Erika Lindemann, associate dean for undergraduate curricula at the University of North Carolina at Chapel Hill, has received the 2011 Distinguished Service Award from the National Council of Teachers of English.
Lindemann, who received her master’s and doctoral degrees from Carolina, also is an adjunct professor of English in UNC’s College of Arts and Sciences. Much of her research involves translating scholarship about writing and its teaching into curricula and teacher training programs.
She wrote the groundbreaking “A Rhetoric for Writing Teachers” (Oxford University Press), now in its fourth edition and still in print after 30 years. Her most recent project is an online scholarly edition of UNC student James Lawrence Dusenbery’s 1840-1841 journal (http://docsouth.unc.edu/dusenbery/).
The national council, based in Urbana, Ill., is devoted to improving the teaching and learning of English and language arts at all levels of education. The Distinguished Service Award is given for valuable professional service, including scholarly and academic distinction, distinguished use of language and excellence in teaching.
For almost 20 years, Lindemann has been parliamentarian for the council and the Conference on College Composition and Communication, part of the council.

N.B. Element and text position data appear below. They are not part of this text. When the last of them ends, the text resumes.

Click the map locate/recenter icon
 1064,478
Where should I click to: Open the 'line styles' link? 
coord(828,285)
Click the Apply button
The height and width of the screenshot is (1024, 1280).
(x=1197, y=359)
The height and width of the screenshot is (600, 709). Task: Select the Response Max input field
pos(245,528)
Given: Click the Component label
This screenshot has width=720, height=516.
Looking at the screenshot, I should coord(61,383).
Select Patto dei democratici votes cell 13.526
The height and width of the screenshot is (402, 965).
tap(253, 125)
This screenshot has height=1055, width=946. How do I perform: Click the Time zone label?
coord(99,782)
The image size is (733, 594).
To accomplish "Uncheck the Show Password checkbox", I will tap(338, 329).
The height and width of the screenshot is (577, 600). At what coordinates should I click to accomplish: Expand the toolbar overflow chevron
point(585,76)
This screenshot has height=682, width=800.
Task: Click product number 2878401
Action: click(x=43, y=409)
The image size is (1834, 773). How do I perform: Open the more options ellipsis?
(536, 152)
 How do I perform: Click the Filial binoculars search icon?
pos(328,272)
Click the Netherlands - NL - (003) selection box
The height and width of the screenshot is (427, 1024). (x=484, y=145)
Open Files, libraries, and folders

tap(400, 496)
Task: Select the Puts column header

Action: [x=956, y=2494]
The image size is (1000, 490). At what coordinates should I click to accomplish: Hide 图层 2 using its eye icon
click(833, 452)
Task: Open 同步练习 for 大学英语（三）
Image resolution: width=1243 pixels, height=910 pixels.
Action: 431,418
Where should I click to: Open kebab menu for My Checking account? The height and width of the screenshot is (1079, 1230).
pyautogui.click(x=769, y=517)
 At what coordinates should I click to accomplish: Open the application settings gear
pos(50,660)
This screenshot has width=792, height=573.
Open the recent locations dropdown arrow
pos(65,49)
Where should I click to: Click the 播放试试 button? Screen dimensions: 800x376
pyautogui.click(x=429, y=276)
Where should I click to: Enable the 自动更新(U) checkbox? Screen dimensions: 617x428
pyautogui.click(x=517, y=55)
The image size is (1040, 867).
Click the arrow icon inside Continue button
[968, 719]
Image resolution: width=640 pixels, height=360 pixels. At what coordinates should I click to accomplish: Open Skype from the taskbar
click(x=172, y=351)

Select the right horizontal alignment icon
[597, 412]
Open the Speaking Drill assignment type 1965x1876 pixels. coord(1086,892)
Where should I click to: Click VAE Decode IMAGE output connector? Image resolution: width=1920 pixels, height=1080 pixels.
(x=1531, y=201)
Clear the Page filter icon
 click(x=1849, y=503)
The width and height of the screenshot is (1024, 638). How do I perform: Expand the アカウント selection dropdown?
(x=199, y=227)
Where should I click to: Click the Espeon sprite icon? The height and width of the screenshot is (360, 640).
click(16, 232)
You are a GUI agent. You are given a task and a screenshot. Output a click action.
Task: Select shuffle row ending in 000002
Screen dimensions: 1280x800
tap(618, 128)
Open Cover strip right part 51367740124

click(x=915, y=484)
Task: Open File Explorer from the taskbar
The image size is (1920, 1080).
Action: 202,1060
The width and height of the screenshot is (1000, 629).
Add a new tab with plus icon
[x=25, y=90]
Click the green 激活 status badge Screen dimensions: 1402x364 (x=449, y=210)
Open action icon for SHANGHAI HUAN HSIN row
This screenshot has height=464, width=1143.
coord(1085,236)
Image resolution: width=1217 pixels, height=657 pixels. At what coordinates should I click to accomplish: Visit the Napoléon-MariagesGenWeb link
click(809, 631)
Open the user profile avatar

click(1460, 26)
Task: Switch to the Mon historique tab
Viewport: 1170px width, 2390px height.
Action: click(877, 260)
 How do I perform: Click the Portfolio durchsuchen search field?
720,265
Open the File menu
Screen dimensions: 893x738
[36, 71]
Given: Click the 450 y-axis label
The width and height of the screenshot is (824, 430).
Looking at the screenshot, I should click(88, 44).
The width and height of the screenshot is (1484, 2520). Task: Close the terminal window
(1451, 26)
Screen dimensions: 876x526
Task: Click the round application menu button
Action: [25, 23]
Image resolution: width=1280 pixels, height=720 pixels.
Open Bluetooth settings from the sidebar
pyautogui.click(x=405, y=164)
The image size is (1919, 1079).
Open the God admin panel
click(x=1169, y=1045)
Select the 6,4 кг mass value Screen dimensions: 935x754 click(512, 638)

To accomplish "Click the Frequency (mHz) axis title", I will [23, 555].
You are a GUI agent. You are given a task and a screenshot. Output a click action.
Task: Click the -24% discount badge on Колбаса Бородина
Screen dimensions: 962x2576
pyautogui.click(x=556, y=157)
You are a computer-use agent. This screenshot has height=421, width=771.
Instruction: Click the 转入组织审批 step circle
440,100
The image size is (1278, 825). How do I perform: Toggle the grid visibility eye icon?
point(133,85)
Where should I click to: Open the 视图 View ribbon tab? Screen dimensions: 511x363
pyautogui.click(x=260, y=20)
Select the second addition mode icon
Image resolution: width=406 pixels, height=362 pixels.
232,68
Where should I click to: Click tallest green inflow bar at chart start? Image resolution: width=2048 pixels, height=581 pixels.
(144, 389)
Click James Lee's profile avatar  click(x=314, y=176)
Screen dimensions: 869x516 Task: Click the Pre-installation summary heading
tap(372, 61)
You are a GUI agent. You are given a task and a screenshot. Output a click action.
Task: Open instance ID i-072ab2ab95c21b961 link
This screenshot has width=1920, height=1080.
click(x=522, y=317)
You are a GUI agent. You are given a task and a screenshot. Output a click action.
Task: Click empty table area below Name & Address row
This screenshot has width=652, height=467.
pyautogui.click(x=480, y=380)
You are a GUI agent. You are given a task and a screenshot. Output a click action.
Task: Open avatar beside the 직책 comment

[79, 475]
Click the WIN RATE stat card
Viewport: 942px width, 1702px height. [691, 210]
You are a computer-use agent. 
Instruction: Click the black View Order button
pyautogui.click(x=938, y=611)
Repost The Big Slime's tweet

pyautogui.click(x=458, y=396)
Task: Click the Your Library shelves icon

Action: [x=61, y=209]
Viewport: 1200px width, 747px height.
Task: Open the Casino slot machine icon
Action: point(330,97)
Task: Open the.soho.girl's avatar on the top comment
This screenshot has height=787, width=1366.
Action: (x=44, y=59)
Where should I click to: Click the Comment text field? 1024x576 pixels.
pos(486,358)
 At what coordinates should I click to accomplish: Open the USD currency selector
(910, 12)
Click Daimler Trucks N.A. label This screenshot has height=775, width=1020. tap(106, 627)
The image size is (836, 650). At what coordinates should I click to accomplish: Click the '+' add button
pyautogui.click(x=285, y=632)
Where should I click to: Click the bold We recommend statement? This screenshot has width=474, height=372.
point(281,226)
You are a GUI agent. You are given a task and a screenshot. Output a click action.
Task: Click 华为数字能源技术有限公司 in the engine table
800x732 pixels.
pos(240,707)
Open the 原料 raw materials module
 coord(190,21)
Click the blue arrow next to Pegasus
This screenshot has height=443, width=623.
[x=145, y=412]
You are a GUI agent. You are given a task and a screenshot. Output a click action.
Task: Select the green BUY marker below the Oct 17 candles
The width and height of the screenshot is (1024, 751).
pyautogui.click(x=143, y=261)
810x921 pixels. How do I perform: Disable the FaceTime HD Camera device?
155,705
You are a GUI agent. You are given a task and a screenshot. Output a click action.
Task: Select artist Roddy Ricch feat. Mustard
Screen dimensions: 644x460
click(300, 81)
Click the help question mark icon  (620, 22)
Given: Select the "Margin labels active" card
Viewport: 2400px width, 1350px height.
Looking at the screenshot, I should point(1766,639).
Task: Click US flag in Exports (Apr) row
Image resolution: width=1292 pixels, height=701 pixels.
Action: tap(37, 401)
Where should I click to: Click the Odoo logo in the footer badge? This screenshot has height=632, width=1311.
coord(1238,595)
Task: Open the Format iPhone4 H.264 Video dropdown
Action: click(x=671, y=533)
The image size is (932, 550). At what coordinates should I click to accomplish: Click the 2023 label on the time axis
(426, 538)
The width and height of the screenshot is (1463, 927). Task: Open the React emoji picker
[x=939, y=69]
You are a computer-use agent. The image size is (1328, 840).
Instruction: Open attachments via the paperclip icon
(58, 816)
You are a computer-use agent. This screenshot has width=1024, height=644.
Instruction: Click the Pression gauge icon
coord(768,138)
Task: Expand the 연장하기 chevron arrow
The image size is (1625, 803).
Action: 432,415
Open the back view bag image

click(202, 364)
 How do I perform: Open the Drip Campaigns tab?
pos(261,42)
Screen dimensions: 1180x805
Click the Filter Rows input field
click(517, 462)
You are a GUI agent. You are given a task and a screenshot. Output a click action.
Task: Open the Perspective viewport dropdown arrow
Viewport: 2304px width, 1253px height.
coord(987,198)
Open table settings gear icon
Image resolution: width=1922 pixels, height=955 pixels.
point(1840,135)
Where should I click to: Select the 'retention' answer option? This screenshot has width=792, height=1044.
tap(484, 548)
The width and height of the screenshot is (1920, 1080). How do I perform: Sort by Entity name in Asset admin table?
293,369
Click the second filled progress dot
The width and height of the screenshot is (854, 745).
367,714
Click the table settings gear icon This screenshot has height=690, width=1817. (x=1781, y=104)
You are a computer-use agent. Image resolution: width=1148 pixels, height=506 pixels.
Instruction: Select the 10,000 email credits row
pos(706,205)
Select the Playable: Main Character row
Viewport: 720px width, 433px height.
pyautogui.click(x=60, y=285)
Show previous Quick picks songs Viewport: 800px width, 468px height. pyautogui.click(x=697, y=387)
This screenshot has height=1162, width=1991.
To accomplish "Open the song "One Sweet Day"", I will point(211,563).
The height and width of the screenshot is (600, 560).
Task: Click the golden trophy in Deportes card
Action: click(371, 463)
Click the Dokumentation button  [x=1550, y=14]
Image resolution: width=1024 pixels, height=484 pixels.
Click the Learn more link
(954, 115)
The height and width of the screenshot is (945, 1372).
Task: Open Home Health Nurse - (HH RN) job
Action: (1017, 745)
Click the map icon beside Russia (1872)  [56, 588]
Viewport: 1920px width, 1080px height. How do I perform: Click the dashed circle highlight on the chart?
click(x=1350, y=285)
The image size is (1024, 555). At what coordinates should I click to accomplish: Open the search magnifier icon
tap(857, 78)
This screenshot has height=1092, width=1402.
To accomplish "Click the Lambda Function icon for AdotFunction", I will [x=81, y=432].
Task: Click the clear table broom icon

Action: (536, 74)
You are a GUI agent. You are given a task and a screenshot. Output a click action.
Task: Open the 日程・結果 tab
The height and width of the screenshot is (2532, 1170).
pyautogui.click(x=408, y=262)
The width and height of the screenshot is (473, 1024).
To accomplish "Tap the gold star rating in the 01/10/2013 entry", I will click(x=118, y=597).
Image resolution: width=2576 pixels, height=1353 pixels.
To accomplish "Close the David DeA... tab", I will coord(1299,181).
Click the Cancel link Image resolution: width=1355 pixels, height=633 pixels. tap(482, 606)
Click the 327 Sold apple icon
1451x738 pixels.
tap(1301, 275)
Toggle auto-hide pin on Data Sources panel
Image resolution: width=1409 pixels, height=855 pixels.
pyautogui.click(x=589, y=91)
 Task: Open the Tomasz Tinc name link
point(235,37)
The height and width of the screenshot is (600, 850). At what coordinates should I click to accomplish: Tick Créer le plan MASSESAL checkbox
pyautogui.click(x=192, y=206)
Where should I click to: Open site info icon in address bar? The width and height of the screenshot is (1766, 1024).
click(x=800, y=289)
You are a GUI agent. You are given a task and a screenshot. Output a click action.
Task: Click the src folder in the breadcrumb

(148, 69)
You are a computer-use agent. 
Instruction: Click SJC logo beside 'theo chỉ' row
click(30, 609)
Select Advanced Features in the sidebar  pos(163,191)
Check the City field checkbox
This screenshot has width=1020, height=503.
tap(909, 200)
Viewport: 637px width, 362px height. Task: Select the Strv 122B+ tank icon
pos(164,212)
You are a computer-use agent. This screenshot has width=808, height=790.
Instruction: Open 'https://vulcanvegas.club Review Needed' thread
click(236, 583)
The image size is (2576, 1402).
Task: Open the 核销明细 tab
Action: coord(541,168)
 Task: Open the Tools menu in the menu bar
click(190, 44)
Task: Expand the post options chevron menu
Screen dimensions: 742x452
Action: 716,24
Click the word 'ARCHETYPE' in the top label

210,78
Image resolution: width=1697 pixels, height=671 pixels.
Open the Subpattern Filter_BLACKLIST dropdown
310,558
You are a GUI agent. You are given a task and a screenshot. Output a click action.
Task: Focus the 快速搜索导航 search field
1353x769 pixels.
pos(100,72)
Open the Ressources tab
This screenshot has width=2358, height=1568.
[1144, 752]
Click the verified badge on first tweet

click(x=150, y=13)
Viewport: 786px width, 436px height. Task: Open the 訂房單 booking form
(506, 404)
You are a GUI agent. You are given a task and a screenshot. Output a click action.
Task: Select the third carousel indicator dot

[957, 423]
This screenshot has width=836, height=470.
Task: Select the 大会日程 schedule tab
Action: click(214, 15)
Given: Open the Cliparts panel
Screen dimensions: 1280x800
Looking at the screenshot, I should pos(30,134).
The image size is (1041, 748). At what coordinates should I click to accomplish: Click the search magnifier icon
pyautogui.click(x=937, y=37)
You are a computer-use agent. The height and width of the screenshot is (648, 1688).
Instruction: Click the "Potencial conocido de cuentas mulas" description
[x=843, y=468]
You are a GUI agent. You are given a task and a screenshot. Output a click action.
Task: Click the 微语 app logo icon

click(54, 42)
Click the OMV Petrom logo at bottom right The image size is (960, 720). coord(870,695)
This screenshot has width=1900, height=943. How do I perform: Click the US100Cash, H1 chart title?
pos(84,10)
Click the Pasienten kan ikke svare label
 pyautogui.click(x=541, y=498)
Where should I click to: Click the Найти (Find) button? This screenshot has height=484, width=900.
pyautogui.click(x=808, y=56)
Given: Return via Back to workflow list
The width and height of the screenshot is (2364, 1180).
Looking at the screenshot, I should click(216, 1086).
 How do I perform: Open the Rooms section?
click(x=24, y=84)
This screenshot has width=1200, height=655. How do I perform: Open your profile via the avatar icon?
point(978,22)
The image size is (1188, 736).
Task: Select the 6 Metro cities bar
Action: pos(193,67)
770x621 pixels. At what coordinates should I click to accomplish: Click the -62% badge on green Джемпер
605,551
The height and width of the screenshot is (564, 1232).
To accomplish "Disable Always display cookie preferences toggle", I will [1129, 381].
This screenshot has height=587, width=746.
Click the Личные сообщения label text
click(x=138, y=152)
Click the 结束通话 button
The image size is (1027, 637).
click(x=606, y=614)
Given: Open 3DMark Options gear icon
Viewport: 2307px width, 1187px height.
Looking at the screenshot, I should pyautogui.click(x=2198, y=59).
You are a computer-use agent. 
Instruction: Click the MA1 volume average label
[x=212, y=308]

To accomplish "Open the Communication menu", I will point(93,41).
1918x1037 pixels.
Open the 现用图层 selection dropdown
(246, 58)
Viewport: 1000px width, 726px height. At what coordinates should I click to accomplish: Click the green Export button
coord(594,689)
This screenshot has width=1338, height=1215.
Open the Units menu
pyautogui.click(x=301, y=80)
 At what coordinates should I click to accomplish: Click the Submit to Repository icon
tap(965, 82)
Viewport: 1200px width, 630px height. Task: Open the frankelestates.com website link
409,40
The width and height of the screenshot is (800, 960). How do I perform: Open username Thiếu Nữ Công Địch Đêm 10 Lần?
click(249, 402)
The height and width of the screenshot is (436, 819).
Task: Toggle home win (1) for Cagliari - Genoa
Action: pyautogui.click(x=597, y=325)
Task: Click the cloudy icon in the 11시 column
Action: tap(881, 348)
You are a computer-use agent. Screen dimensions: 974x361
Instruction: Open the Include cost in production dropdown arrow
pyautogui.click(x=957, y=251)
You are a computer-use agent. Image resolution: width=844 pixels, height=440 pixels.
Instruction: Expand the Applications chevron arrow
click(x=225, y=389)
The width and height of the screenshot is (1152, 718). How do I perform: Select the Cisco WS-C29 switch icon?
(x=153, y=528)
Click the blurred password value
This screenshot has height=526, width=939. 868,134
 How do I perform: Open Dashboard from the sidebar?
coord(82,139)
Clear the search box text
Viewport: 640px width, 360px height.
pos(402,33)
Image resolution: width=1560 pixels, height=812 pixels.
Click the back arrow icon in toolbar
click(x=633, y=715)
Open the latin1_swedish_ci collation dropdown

In celebration of the council’s 100th anniversary this year, Lindemann edited the 500-page “Reading the Past, Writing the Future: A Century of American Literacy Education and the National Council of Teachers of English.”
Her nominators for the award wrote, “‘Reading the Past, Writing the Future’ is a landmark work, a meticulously researched volume. … Neither NCTE nor CCCC would have been the same without Erika Lindemann’s intellectual contributions, energy and positive spirit.”